** Exercise **
Reproduce the rows below verbatim, changing nothing.
___ Material for this task
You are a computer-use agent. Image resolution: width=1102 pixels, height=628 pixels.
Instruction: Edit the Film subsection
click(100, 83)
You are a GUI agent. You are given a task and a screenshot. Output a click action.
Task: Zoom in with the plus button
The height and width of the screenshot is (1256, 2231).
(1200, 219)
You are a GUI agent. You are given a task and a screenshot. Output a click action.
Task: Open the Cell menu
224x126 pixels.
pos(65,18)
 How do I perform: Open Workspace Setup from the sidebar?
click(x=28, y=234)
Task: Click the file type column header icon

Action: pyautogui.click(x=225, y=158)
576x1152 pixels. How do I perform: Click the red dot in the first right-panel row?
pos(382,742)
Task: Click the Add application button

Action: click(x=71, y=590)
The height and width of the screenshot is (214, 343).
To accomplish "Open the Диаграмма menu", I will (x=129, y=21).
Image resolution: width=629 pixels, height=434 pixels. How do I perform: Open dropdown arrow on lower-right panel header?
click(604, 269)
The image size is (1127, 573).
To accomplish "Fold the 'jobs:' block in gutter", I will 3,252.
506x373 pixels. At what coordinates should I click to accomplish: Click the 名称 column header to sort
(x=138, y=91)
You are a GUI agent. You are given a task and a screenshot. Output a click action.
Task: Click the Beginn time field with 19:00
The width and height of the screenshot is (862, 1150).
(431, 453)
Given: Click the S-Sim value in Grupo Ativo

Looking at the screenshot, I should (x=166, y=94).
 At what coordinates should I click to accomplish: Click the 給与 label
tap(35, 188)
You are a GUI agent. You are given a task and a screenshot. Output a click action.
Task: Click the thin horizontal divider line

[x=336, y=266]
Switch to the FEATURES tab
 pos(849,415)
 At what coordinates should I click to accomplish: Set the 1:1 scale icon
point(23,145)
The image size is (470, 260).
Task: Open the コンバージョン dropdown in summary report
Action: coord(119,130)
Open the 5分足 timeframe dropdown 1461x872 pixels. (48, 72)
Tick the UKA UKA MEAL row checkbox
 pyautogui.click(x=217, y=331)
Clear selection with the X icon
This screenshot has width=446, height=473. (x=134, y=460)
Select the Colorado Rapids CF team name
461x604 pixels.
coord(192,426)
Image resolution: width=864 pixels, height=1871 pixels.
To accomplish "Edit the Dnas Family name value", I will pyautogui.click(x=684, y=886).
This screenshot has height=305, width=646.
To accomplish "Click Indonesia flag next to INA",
______
** Exercise response **
You are a computer-use agent. Image resolution: width=1102 pixels, height=628 pixels.
Instruction: Edit the Film subsection
click(100, 83)
You are a GUI agent. You are given a task and a screenshot. Output a click action.
Task: Zoom in with the plus button
The height and width of the screenshot is (1256, 2231).
(1200, 219)
You are a GUI agent. You are given a task and a screenshot. Output a click action.
Task: Open the Cell menu
224x126 pixels.
pos(65,18)
 How do I perform: Open Workspace Setup from the sidebar?
click(x=28, y=234)
Task: Click the file type column header icon

Action: pyautogui.click(x=225, y=158)
576x1152 pixels. How do I perform: Click the red dot in the first right-panel row?
pos(382,742)
Task: Click the Add application button

Action: click(x=71, y=590)
The height and width of the screenshot is (214, 343).
To accomplish "Open the Диаграмма menu", I will (x=129, y=21).
Image resolution: width=629 pixels, height=434 pixels. How do I perform: Open dropdown arrow on lower-right panel header?
click(604, 269)
The image size is (1127, 573).
To accomplish "Fold the 'jobs:' block in gutter", I will 3,252.
506x373 pixels. At what coordinates should I click to accomplish: Click the 名称 column header to sort
(x=138, y=91)
You are a GUI agent. You are given a task and a screenshot. Output a click action.
Task: Click the Beginn time field with 19:00
The width and height of the screenshot is (862, 1150).
(431, 453)
Given: Click the S-Sim value in Grupo Ativo

Looking at the screenshot, I should (x=166, y=94).
 At what coordinates should I click to accomplish: Click the 給与 label
tap(35, 188)
You are a GUI agent. You are given a task and a screenshot. Output a click action.
Task: Click the thin horizontal divider line

[x=336, y=266]
Switch to the FEATURES tab
 pos(849,415)
 At what coordinates should I click to accomplish: Set the 1:1 scale icon
point(23,145)
The image size is (470, 260).
Task: Open the コンバージョン dropdown in summary report
Action: coord(119,130)
Open the 5分足 timeframe dropdown 1461x872 pixels. (48, 72)
Tick the UKA UKA MEAL row checkbox
 pyautogui.click(x=217, y=331)
Clear selection with the X icon
This screenshot has width=446, height=473. (x=134, y=460)
Select the Colorado Rapids CF team name
461x604 pixels.
coord(192,426)
Image resolution: width=864 pixels, height=1871 pixels.
To accomplish "Edit the Dnas Family name value", I will pyautogui.click(x=684, y=886).
This screenshot has height=305, width=646.
To accomplish "Click Indonesia flag next to INA",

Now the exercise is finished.